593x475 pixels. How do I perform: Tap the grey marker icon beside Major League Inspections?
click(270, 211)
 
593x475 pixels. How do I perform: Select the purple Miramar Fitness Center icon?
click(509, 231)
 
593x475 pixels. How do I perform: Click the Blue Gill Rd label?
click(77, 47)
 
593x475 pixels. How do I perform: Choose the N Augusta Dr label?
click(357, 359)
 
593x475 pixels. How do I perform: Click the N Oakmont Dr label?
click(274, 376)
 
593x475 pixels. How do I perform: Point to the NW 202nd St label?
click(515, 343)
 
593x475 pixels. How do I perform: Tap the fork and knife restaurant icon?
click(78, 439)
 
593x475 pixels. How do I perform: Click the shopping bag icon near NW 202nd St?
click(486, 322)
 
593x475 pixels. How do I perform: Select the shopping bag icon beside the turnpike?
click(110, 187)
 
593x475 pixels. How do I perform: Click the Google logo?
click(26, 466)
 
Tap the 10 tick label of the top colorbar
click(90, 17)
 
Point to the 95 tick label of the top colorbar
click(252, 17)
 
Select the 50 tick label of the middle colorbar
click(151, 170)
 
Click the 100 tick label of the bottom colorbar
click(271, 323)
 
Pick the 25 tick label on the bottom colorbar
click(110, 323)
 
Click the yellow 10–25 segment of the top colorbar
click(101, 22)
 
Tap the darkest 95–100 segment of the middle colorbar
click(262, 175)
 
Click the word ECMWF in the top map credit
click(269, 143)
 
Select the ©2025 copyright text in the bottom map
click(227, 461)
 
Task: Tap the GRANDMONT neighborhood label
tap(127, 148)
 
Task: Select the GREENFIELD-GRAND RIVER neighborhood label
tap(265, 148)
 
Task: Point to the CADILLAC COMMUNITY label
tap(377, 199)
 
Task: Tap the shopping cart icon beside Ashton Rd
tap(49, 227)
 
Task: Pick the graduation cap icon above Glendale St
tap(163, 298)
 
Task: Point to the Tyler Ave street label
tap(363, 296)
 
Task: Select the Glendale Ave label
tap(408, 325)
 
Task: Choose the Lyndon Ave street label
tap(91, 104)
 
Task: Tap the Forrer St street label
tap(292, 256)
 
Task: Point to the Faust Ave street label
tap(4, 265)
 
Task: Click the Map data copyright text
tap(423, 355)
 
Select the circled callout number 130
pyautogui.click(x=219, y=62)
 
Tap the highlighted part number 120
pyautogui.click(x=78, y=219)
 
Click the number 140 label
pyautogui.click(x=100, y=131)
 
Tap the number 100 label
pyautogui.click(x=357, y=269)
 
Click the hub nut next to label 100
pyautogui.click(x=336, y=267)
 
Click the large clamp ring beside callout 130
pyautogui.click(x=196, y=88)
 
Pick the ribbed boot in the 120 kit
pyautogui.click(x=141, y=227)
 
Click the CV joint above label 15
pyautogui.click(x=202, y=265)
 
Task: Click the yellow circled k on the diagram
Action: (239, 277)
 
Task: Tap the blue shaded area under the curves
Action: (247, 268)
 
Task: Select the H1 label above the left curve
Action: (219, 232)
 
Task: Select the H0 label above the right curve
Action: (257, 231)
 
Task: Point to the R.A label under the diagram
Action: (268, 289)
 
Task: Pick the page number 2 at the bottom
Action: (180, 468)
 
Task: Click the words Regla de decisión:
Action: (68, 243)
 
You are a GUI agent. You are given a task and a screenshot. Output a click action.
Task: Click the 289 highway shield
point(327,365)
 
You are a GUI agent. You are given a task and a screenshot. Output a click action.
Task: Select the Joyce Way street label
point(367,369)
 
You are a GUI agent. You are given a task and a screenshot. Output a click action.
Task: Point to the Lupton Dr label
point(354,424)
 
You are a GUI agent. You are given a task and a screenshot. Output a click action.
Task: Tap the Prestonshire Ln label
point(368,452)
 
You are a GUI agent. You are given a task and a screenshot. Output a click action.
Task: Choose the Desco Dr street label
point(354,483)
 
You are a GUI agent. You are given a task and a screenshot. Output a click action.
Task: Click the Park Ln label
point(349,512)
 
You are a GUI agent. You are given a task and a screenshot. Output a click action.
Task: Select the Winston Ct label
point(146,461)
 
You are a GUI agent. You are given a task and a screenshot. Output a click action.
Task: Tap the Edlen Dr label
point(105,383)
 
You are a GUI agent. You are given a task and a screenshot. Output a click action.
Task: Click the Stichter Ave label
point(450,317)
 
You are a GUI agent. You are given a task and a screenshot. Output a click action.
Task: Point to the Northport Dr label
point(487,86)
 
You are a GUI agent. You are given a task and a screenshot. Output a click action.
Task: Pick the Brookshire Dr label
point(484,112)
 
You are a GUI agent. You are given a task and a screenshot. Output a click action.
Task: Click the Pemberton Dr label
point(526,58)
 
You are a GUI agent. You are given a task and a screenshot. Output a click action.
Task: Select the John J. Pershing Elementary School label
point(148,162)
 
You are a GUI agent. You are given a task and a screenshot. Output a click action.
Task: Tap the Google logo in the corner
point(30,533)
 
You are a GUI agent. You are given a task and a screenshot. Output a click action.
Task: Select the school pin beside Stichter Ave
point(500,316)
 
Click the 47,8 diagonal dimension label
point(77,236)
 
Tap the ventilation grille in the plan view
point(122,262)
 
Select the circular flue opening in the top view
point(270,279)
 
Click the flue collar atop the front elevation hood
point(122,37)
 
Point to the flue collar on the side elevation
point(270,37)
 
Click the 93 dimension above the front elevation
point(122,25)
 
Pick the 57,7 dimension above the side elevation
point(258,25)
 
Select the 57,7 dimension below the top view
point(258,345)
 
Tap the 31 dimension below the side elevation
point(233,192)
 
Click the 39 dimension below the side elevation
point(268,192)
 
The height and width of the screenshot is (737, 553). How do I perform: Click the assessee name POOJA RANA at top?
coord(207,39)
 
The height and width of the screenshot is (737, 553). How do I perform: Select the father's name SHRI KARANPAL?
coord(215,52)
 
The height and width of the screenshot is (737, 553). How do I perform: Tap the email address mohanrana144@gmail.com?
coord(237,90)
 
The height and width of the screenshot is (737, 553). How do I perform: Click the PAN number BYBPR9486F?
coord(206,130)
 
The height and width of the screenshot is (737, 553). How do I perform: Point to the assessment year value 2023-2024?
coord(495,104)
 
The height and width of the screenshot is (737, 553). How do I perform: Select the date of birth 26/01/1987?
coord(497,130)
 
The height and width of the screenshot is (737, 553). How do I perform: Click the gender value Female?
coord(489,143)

* * *

→ **PROBLEM STATEMENT**
Update all of the rows above by replacing each occurrence of "colorbar" with "color bar", leaving the rest unchanged.

→ **REPLY TO THE TASK**
593x475 pixels. How do I perform: Tap the grey marker icon beside Major League Inspections?
click(270, 211)
 
593x475 pixels. How do I perform: Select the purple Miramar Fitness Center icon?
click(509, 231)
 
593x475 pixels. How do I perform: Click the Blue Gill Rd label?
click(77, 47)
 
593x475 pixels. How do I perform: Choose the N Augusta Dr label?
click(357, 359)
 
593x475 pixels. How do I perform: Click the N Oakmont Dr label?
click(274, 376)
 
593x475 pixels. How do I perform: Point to the NW 202nd St label?
click(515, 343)
 
593x475 pixels. How do I perform: Tap the fork and knife restaurant icon?
click(78, 439)
 
593x475 pixels. How do I perform: Click the shopping bag icon near NW 202nd St?
click(486, 322)
 
593x475 pixels. How do I perform: Select the shopping bag icon beside the turnpike?
click(110, 187)
 
593x475 pixels. How do I perform: Click the Google logo?
click(26, 466)
 
Tap the 10 tick label of the top color bar
click(90, 17)
 
Point to the 95 tick label of the top color bar
click(252, 17)
 
Select the 50 tick label of the middle color bar
click(151, 170)
 
Click the 100 tick label of the bottom color bar
click(271, 323)
 
Pick the 25 tick label on the bottom color bar
click(110, 323)
 
Click the yellow 10–25 segment of the top color bar
click(101, 22)
 
Tap the darkest 95–100 segment of the middle color bar
click(262, 175)
 
Click the word ECMWF in the top map credit
click(269, 143)
 
Select the ©2025 copyright text in the bottom map
click(227, 461)
 
Task: Tap the GRANDMONT neighborhood label
tap(127, 148)
 
Task: Select the GREENFIELD-GRAND RIVER neighborhood label
tap(265, 148)
 
Task: Point to the CADILLAC COMMUNITY label
tap(377, 199)
 
Task: Tap the shopping cart icon beside Ashton Rd
tap(49, 227)
 
Task: Pick the graduation cap icon above Glendale St
tap(163, 298)
 
Task: Point to the Tyler Ave street label
tap(363, 296)
 
Task: Select the Glendale Ave label
tap(408, 325)
 
Task: Choose the Lyndon Ave street label
tap(91, 104)
 
Task: Tap the Forrer St street label
tap(292, 256)
 
Task: Point to the Faust Ave street label
tap(4, 265)
 
Task: Click the Map data copyright text
tap(423, 355)
 
Select the circled callout number 130
pyautogui.click(x=219, y=62)
 
Tap the highlighted part number 120
pyautogui.click(x=78, y=219)
 
Click the number 140 label
pyautogui.click(x=100, y=131)
 
Tap the number 100 label
pyautogui.click(x=357, y=269)
 
Click the hub nut next to label 100
pyautogui.click(x=336, y=267)
 
Click the large clamp ring beside callout 130
pyautogui.click(x=196, y=88)
 
Pick the ribbed boot in the 120 kit
pyautogui.click(x=141, y=227)
 
Click the CV joint above label 15
pyautogui.click(x=202, y=265)
 
Task: Click the yellow circled k on the diagram
Action: (239, 277)
 
Task: Tap the blue shaded area under the curves
Action: (247, 268)
 
Task: Select the H1 label above the left curve
Action: (219, 232)
 
Task: Select the H0 label above the right curve
Action: (257, 231)
 
Task: Point to the R.A label under the diagram
Action: (268, 289)
 
Task: Pick the page number 2 at the bottom
Action: (180, 468)
 
Task: Click the words Regla de decisión:
Action: (68, 243)
 
You are a GUI agent. You are given a task and a screenshot. Output a click action.
Task: Click the 289 highway shield
point(327,365)
 
You are a GUI agent. You are given a task and a screenshot. Output a click action.
Task: Select the Joyce Way street label
point(367,369)
 
You are a GUI agent. You are given a task and a screenshot. Output a click action.
Task: Point to the Lupton Dr label
point(354,424)
 
You are a GUI agent. You are given a task and a screenshot. Output a click action.
Task: Tap the Prestonshire Ln label
point(368,452)
 
You are a GUI agent. You are given a task and a screenshot. Output a click action.
Task: Choose the Desco Dr street label
point(354,483)
 
You are a GUI agent. You are given a task and a screenshot. Output a click action.
Task: Click the Park Ln label
point(349,512)
 
You are a GUI agent. You are given a task and a screenshot. Output a click action.
Task: Select the Winston Ct label
point(146,461)
 
You are a GUI agent. You are given a task and a screenshot. Output a click action.
Task: Tap the Edlen Dr label
point(105,383)
 
You are a GUI agent. You are given a task and a screenshot. Output a click action.
Task: Click the Stichter Ave label
point(450,317)
 
You are a GUI agent. You are given a task and a screenshot. Output a click action.
Task: Point to the Northport Dr label
point(487,86)
 
You are a GUI agent. You are given a task and a screenshot. Output a click action.
Task: Pick the Brookshire Dr label
point(484,112)
 
You are a GUI agent. You are given a task and a screenshot. Output a click action.
Task: Click the Pemberton Dr label
point(526,58)
 
You are a GUI agent. You are given a task and a screenshot. Output a click action.
Task: Select the John J. Pershing Elementary School label
point(148,162)
 
You are a GUI agent. You are given a task and a screenshot. Output a click action.
Task: Tap the Google logo in the corner
point(30,533)
 
You are a GUI agent. You are given a task and a screenshot. Output a click action.
Task: Select the school pin beside Stichter Ave
point(500,316)
 
Click the 47,8 diagonal dimension label
point(77,236)
 
Tap the ventilation grille in the plan view
point(122,262)
 
Select the circular flue opening in the top view
point(270,279)
 
Click the flue collar atop the front elevation hood
point(122,37)
 
Point to the flue collar on the side elevation
point(270,37)
 
Click the 93 dimension above the front elevation
point(122,25)
 
Pick the 57,7 dimension above the side elevation
point(258,25)
 
Select the 57,7 dimension below the top view
point(258,345)
 
Tap the 31 dimension below the side elevation
point(233,192)
 
Click the 39 dimension below the side elevation
point(268,192)
 
The height and width of the screenshot is (737, 553). How do I perform: Click the assessee name POOJA RANA at top?
coord(207,39)
 
The height and width of the screenshot is (737, 553). How do I perform: Select the father's name SHRI KARANPAL?
coord(215,52)
 
The height and width of the screenshot is (737, 553). How do I perform: Tap the email address mohanrana144@gmail.com?
coord(237,90)
 
The height and width of the screenshot is (737, 553). How do I perform: Click the PAN number BYBPR9486F?
coord(206,130)
 
The height and width of the screenshot is (737, 553). How do I perform: Point to the assessment year value 2023-2024?
coord(495,104)
 
The height and width of the screenshot is (737, 553). How do I perform: Select the date of birth 26/01/1987?
coord(497,130)
 
The height and width of the screenshot is (737, 553). How do I perform: Click the gender value Female?
coord(489,143)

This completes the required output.